WORK TASK: Please restate each entry that follows word for word.

*** RECORDS FOR PROCESSING ***

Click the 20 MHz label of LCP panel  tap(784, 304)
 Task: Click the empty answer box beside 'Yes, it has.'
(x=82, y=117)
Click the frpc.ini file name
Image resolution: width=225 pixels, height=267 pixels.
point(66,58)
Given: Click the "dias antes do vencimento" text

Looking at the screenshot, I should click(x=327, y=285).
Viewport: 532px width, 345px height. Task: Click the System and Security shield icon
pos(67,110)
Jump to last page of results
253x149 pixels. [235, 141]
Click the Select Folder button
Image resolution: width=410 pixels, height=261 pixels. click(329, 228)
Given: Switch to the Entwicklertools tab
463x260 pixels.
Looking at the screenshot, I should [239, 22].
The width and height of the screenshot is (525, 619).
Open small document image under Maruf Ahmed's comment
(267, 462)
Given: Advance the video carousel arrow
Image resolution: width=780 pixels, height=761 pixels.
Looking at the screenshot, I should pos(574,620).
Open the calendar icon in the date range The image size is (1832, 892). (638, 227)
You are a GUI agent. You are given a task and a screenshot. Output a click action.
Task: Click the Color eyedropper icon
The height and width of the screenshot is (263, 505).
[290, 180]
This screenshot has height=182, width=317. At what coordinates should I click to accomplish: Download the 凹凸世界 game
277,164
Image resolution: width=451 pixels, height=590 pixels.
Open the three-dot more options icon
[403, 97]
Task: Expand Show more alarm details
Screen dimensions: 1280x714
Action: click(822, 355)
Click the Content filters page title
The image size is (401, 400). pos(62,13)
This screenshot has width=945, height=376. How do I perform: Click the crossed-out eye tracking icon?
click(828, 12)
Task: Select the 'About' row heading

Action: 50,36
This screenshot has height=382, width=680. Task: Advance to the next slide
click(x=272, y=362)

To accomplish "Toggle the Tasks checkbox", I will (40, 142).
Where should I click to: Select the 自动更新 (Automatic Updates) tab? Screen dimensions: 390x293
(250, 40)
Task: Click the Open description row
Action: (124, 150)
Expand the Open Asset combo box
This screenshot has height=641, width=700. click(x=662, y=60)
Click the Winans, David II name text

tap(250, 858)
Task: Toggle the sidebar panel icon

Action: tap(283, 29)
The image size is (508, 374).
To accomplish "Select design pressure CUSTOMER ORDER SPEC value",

*** End of RECORDS FOR PROCESSING ***

ANSWER SPACE:
Click the 20 MHz label of LCP panel  tap(784, 304)
 Task: Click the empty answer box beside 'Yes, it has.'
(x=82, y=117)
Click the frpc.ini file name
Image resolution: width=225 pixels, height=267 pixels.
point(66,58)
Given: Click the "dias antes do vencimento" text

Looking at the screenshot, I should click(x=327, y=285).
Viewport: 532px width, 345px height. Task: Click the System and Security shield icon
pos(67,110)
Jump to last page of results
253x149 pixels. [235, 141]
Click the Select Folder button
Image resolution: width=410 pixels, height=261 pixels. click(329, 228)
Given: Switch to the Entwicklertools tab
463x260 pixels.
Looking at the screenshot, I should [239, 22].
The width and height of the screenshot is (525, 619).
Open small document image under Maruf Ahmed's comment
(267, 462)
Given: Advance the video carousel arrow
Image resolution: width=780 pixels, height=761 pixels.
Looking at the screenshot, I should pos(574,620).
Open the calendar icon in the date range The image size is (1832, 892). (638, 227)
You are a GUI agent. You are given a task and a screenshot. Output a click action.
Task: Click the Color eyedropper icon
The height and width of the screenshot is (263, 505).
[290, 180]
This screenshot has height=182, width=317. At what coordinates should I click to accomplish: Download the 凹凸世界 game
277,164
Image resolution: width=451 pixels, height=590 pixels.
Open the three-dot more options icon
[403, 97]
Task: Expand Show more alarm details
Screen dimensions: 1280x714
Action: click(822, 355)
Click the Content filters page title
The image size is (401, 400). pos(62,13)
This screenshot has width=945, height=376. How do I perform: Click the crossed-out eye tracking icon?
click(828, 12)
Task: Select the 'About' row heading

Action: 50,36
This screenshot has height=382, width=680. Task: Advance to the next slide
click(x=272, y=362)

To accomplish "Toggle the Tasks checkbox", I will (40, 142).
Where should I click to: Select the 自动更新 (Automatic Updates) tab? Screen dimensions: 390x293
(250, 40)
Task: Click the Open description row
Action: (124, 150)
Expand the Open Asset combo box
This screenshot has height=641, width=700. click(x=662, y=60)
Click the Winans, David II name text

tap(250, 858)
Task: Toggle the sidebar panel icon

Action: tap(283, 29)
The image size is (508, 374).
To accomplish "Select design pressure CUSTOMER ORDER SPEC value",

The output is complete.